A BPS is a benign mass of non-functioning lung tissue that appears during early lung development. This lesion has no connection with the airway and receives its blood supply from the systemic circulation usually off the abdominal or thoracic aorta. The most common type of BPS is formed within the normal lung itself and is referred to as intralobar. The other type of BPS is known as extralobar, and is formed outside the normal lung. This type of lesion is usually found in the chest cavity although rarely it may be found in the abdomen. There is a higher incidence of associated anomalies in babies with extralobar BPS. Other anomalies often present with extralobar BPH include a congenital diaphragmatic hernia (CDH), pectus excavactum, tracheoesophageal fistula, esophageal duplication and congenital heart disease.

What testing is recommended during the pregnancy?
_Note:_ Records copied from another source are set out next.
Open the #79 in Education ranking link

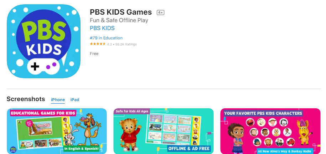[106, 38]
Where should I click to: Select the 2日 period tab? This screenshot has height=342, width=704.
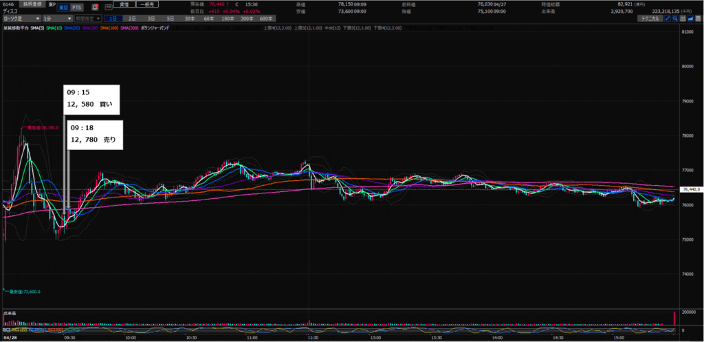(x=132, y=19)
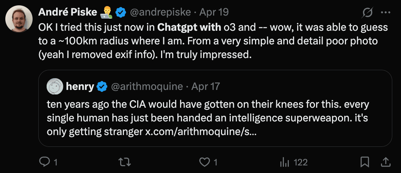Viewport: 401px width, 173px height.
Task: Bookmark this tweet
Action: [365, 162]
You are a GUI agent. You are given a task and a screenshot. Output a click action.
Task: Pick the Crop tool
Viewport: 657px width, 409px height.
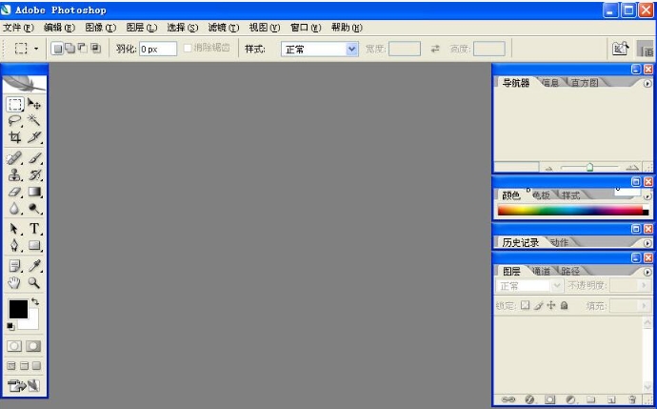tap(15, 137)
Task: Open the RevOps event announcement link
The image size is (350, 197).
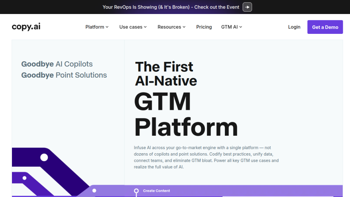Action: click(171, 7)
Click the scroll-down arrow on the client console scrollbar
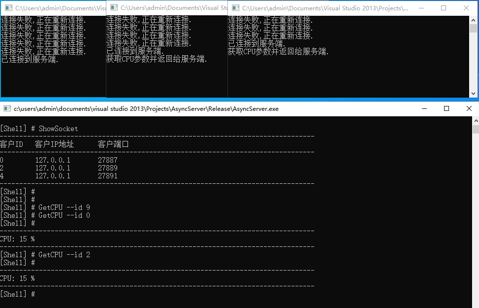479x308 pixels. 474,93
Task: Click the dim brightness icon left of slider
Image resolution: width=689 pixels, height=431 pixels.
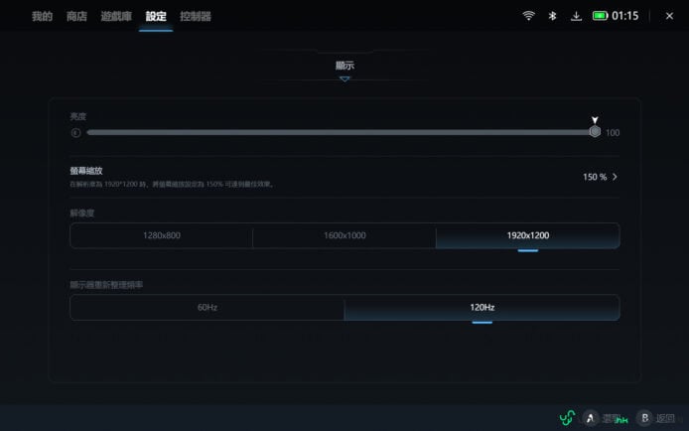Action: [x=75, y=132]
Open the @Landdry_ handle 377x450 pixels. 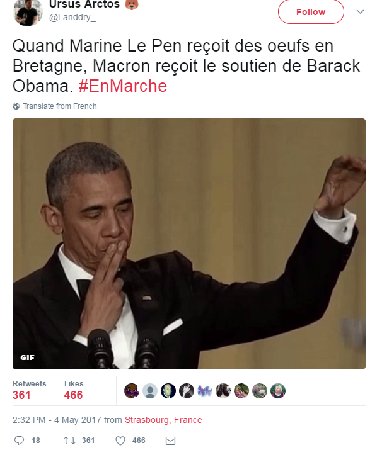72,18
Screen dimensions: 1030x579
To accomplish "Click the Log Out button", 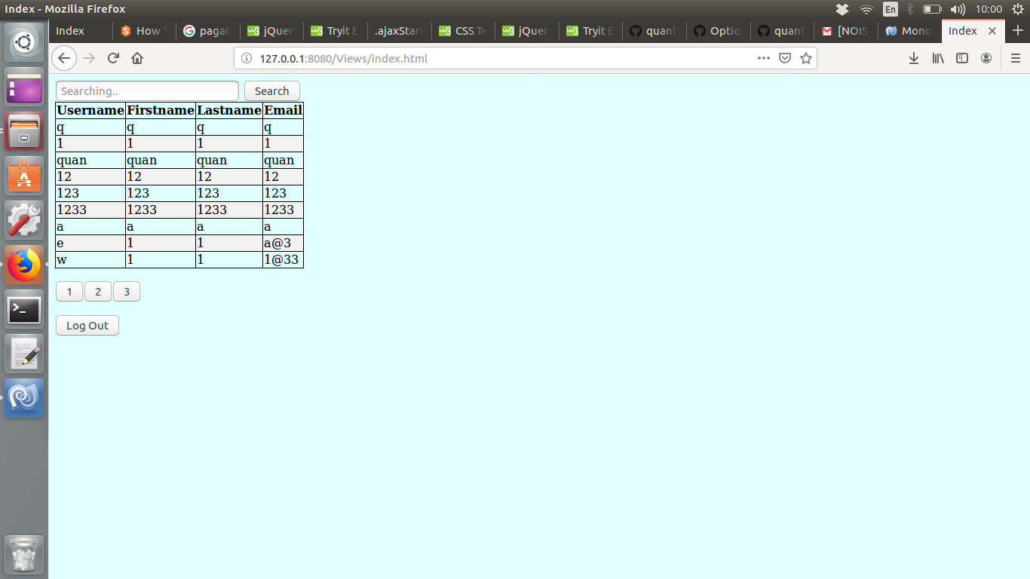I will pyautogui.click(x=87, y=325).
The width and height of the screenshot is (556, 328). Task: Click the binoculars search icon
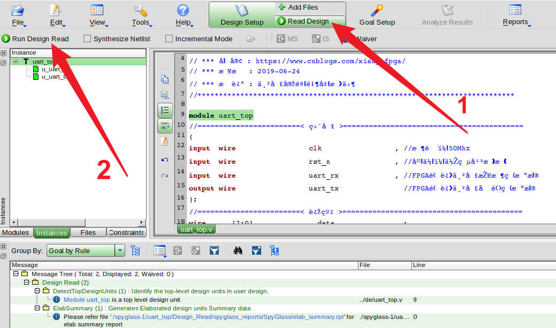[239, 250]
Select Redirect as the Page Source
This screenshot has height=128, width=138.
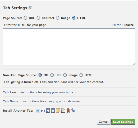[x=38, y=18]
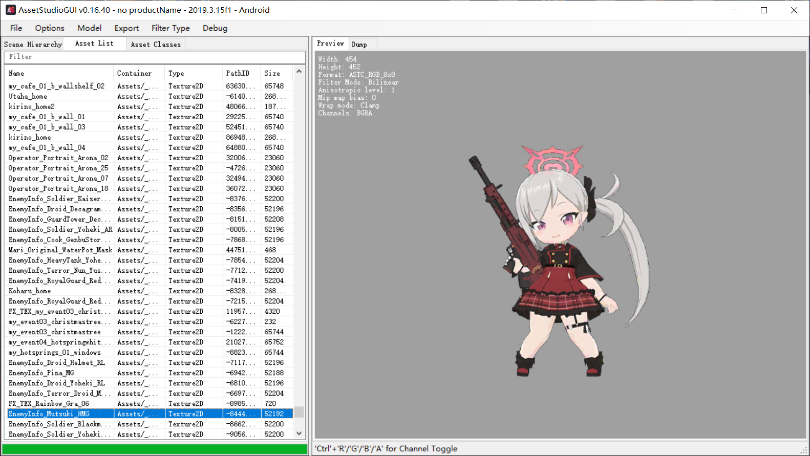This screenshot has width=810, height=456.
Task: Sort asset list by Name column header
Action: tap(59, 73)
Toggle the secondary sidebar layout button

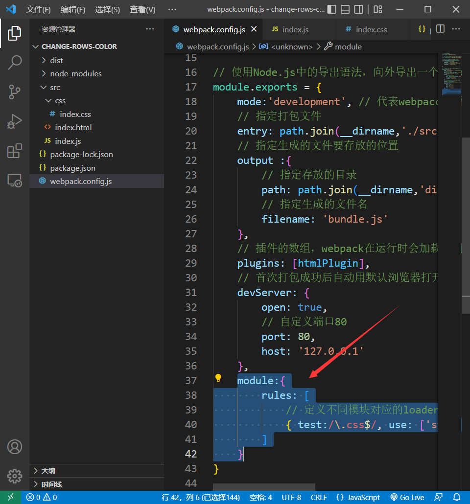click(x=359, y=9)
Serial ultrasounds will monitor the size of the baby's BPS and rule out other anomalies. Color flow Doppler ultrasound evaluation is used to demonstrate the abnormal blood supply. In some cases, the mass will get smaller and may disappear. However, in other cases the mass can grow. In large lesions, a fetal MRI may be helpful in confirming the diagnosis and determining lung volumes. A fetal echocardiogram is recommended.

Are there special considerations for the delivery?

The delivery should be planned at a hospital with pediatric surgical services and a neonatal intensive care unit. Although the majority of infants with small BPS are asymptomatic, large lesions may be associated with pulmonary hypoplasia and may require mechanical ventilation and ECMO.

Is there fetal treatment for BPS?

If the BPS is pressing on the esophagus, polyhydramnios may develop. The additional amniotic fluid may precipitate premature labor. Amnioreduction, or removal of the extra amniotic fluid, may be considered to reduce the risk of early labor.

Babies with a large BPS may develop increased fluid in the chest cavity which may precipitate hydrops. A thoracoamniotic shunt may be placed in the baby to drain this fluid and reverse the hydrops.

In rare cases, a giant BPS not associated with increased fluid in the chest may cause hydrops and require open fetal surgery to remove the lesion. In select cases, babies with giant BPS may be candidates for the EXIT procedure. Babies with BPS who have developed hydrops, and are over 30 weeks gestation, should be considered for early delivery.

What is the treatment for BPS?

Removal of the BPS is performed after birth. In symptomatic patients, this surgery is performed in the newborn period. In more severe cases, mechanical ventilation and ECMO are required.

Asymptomatic patients receive a chest X-ray usually in the newborn period and are discharged home. These patients will have a CT scan as an outpatient to better define the anatomy. Surgery is performed within the first year of life to prevent infection. Many of these lesions can be removed thoracoscopically (using a scope and tiny incisions). In asymptomatic patients, lung function after surgery is usually excellent.

Are there other health problems that are more common among babies with BPS?

The overall outcome for babies with BPS is excellent. However, babies with giant lesions often have pulmonary hypoplasia with subsequent breathing problems after surgery, including the need for prolonged ventilation and supplemental oxygen as an infant.

Can this happen again with another pregnancy?

BPS typically occurs as a sporadic anomaly and is not known to have a significantly increased risk of recurrence. There is no known genetic predisposition. Your doctor and a genetic counselor will review the risk in your family.